━━ EXCERPTED DATA ━━

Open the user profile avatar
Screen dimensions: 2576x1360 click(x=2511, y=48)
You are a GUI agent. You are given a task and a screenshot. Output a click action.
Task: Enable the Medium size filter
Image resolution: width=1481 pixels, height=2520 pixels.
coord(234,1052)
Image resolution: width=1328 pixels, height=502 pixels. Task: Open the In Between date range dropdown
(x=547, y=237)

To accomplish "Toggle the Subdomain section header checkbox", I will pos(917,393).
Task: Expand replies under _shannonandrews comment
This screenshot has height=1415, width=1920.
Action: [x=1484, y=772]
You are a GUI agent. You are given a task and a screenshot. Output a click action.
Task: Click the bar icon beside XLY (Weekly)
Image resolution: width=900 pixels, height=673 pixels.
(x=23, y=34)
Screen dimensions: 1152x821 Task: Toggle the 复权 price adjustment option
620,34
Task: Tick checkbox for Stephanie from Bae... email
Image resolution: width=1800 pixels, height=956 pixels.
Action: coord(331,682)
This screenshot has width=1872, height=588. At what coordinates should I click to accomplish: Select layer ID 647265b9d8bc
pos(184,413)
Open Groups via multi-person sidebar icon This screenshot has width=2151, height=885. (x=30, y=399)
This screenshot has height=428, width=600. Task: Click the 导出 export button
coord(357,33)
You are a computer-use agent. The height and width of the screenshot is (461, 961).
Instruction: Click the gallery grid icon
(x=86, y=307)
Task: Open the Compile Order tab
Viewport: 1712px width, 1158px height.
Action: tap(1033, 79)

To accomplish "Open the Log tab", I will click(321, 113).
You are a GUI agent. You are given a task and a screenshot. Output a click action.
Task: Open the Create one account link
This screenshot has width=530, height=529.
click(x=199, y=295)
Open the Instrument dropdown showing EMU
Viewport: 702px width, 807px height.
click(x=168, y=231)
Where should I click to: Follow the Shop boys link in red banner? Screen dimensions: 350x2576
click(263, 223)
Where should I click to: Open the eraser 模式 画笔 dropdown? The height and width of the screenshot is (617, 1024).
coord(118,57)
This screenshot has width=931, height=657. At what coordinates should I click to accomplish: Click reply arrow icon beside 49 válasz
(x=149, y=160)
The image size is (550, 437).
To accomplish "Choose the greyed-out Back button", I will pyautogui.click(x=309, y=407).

━━━

### WHAT IS NEEDED
For the entries, state the number of lines that include the string "size". Add no other words.

### EXERCISE RESULT
2